The city is ruled by a council of fifty people, composed entirely of representatives from Abnegation, because our faction is regarded as incorruptible, due to our commitment to selflessness.  Our leaders are selected by their peers for their impeccable character, moral fortitude, and leadership skills. Representatives from each of the other factions can speak in the meetings on behalf of a particular issue, but ultimately, the decision is the council’s . . .  It has been that way since the beginning of the great peace, when the factions were formed.  I think the system persists because we’re afraid of what might happen if it didn’t:  war.

Self loses herself in conjecture.  To tell the truth, self belongs in a faction like Abnegation.  But she longs to break out of it because it is just, so, so — limp. For instance, p. 34:  “We aren’t supposed to speak at the dinner table unless our parents ask us a direct question, and they usually don’t.”

Members of Abnegation must be humble and self-effacing all the time.  They must not take pride in their looks or in their character or in their intelligence or in their creativity.

What. A. Terrible. Way. To. Be.

Self knows, because she spent — oh, about 80% of her life doing all those self-abnegating things.  And it did her not. One. Bit. Of. Good.

Until self suddenly had this mind-blowing revelation, courtesy of Manang Marilou of Bacolod:  Nobody cares if you are miserable.  So you might as well be happy.

Stay tuned, dear blog readers.  Stay tuned.

Reading for the Day: DARING GREATLY

Jennie invited self to attend a Women in Business Workshop yesterday on the Claremont campus (Self doesn’t know why, but she never noticed before how beautiful the campus is!  Especially Scripps).  Here’s Jennie looking oh-so-prepped in black jacket, purple top, grey tailored pants, and pumps.

Jennie, Yesterday:  Scripps College

Jennie, Yesterday: Scripps College

Anyhoo, the workshop was so very, very interesting.  Every participant got to take home a free book.  There were stacks of choices.  Self picked Doing Greatly:  How the Courage to be Vulnerable Transforms the Way We Live, Love, Parent, and Lead, by Brené Brown.

The Introduction talks about the value of living “wholeheartedly.”  There’s a list of 10 Guideposts for living “wholeheartedly”:

  1. Cultivating Authenticity:  Letting Go of What People Think
  2. Cultivating Compassion:  Letting Go of Perfectionism
  3. Cultivating a Resilient Spirit:  Letting Go of Numbing and Powerlessness
  4. Cultivating Gratitude and Joy:  Letting Go of Scarcity and Fear of the Dark
  5. Cultivation Intuition and Trusting Faith:  Letting Go of the Need for Certainty
  6. Cultivating Creativity:  Letting Go of Comparison
  7. Cultivating Play and Rest:  Letting Go of Exhaustion as a Status Symbol and Productivity as Self-Worth
  8. Cultivating Calm and Stillness:  Letting Go of Anxiety as a Lifestyle
  9. Cultivating Meaningful Work:  Letting Go Self-Doubt and “Supposed to”
  10. Cultivating Laughter, Song, and Dance:  Letting Go of Being Cool and “Always in Control

One of the great things about visiting son is that, since he and Jennie are psychology grad students, there is no dearth of reading materials that address various subjects having to do with self, the psyche, etc.  The speaker yesterday, Michelle Bauman, is a Personal/Business Coach.  She talked about how most people’s mindsets lie on a continuum between “fixed” and “growth,” and how the proportion between one or the other changes as we learn from experience.

__________

= WRITTEN EXERCISE A =
In the blog post above, write out the passage that starts at the words "Self knows, because" and ends after "well be happy.", substituting "unhappy" for "miserable".

__________

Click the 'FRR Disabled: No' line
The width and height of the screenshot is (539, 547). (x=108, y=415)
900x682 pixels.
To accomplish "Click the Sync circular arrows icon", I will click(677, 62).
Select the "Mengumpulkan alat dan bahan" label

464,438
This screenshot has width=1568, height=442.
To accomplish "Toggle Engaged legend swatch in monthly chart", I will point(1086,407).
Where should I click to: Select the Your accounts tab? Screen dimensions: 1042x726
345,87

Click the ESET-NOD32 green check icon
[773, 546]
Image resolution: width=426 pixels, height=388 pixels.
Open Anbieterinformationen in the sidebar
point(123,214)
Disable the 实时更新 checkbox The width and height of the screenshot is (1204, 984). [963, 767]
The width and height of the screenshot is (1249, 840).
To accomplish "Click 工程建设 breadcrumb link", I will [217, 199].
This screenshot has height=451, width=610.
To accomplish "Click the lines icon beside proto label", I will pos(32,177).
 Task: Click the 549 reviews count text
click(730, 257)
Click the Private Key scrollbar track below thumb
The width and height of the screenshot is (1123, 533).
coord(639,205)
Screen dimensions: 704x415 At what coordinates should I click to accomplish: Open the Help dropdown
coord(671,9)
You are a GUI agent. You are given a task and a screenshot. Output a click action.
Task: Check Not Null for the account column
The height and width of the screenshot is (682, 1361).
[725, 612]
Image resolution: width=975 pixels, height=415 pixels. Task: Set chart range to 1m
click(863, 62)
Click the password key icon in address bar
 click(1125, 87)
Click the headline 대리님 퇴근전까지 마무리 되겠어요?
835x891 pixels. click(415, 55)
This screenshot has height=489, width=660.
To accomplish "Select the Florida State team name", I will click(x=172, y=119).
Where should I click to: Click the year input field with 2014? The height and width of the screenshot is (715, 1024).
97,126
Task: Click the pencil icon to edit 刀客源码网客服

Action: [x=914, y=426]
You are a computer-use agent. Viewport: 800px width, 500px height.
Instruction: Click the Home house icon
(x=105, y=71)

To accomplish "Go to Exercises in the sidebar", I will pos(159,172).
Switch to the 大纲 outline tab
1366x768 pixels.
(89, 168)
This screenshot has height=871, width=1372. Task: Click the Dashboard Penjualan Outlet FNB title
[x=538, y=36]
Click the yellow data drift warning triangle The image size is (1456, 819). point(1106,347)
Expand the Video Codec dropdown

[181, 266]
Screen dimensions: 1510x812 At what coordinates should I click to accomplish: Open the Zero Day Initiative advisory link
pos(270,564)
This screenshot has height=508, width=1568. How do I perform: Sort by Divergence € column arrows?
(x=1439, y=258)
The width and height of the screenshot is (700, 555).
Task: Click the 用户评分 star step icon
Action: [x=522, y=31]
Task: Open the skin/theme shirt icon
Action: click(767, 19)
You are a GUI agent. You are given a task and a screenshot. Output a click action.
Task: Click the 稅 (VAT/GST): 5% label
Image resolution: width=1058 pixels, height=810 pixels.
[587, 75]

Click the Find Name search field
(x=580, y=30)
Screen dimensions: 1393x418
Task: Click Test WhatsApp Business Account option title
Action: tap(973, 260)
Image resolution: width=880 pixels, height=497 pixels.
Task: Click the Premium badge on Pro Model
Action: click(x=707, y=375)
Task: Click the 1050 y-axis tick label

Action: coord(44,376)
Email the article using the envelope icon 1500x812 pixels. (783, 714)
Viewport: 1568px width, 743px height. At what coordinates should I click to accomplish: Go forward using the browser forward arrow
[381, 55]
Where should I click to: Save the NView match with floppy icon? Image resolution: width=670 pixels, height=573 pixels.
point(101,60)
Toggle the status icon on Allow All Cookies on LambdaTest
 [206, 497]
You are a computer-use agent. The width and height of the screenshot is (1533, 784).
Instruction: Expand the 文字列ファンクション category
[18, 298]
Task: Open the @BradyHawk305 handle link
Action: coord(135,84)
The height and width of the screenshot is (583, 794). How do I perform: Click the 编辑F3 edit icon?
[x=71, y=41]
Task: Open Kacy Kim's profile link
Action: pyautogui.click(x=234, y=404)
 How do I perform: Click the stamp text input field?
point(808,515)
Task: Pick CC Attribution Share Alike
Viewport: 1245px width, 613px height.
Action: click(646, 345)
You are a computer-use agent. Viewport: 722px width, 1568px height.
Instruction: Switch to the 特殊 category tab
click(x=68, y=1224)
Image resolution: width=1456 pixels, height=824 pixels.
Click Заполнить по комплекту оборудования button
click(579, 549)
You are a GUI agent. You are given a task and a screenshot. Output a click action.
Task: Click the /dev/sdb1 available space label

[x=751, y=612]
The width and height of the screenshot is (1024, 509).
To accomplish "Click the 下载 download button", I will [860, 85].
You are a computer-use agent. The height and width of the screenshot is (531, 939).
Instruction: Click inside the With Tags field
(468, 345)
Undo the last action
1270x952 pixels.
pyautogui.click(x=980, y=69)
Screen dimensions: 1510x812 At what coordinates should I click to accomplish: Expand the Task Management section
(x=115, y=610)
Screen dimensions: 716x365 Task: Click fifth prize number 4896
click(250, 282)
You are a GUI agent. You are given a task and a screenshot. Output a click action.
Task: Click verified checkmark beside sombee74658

__________

= WRITTEN EXERCISE B =
Reproduce the entries above exactly, starting at the line that contains "Where should I click to: Click" and ending after the line that contains "I will pos(159,172).".

= EXPECTED OUTPUT A =
Self knows, because she spent — oh, about 80% of her life doing all those self-abnegating things.  And it did her not. One. Bit. Of. Good.

Until self suddenly had this mind-blowing revelation, courtesy of Manang Marilou of Bacolod:  Nobody cares if you are unhappy.  So you might as well be happy.

= EXPECTED OUTPUT B =
Where should I click to: Click the year input field with 2014? The height and width of the screenshot is (715, 1024).
97,126
Task: Click the pencil icon to edit 刀客源码网客服

Action: [x=914, y=426]
You are a computer-use agent. Viewport: 800px width, 500px height.
Instruction: Click the Home house icon
(x=105, y=71)

To accomplish "Go to Exercises in the sidebar", I will pos(159,172).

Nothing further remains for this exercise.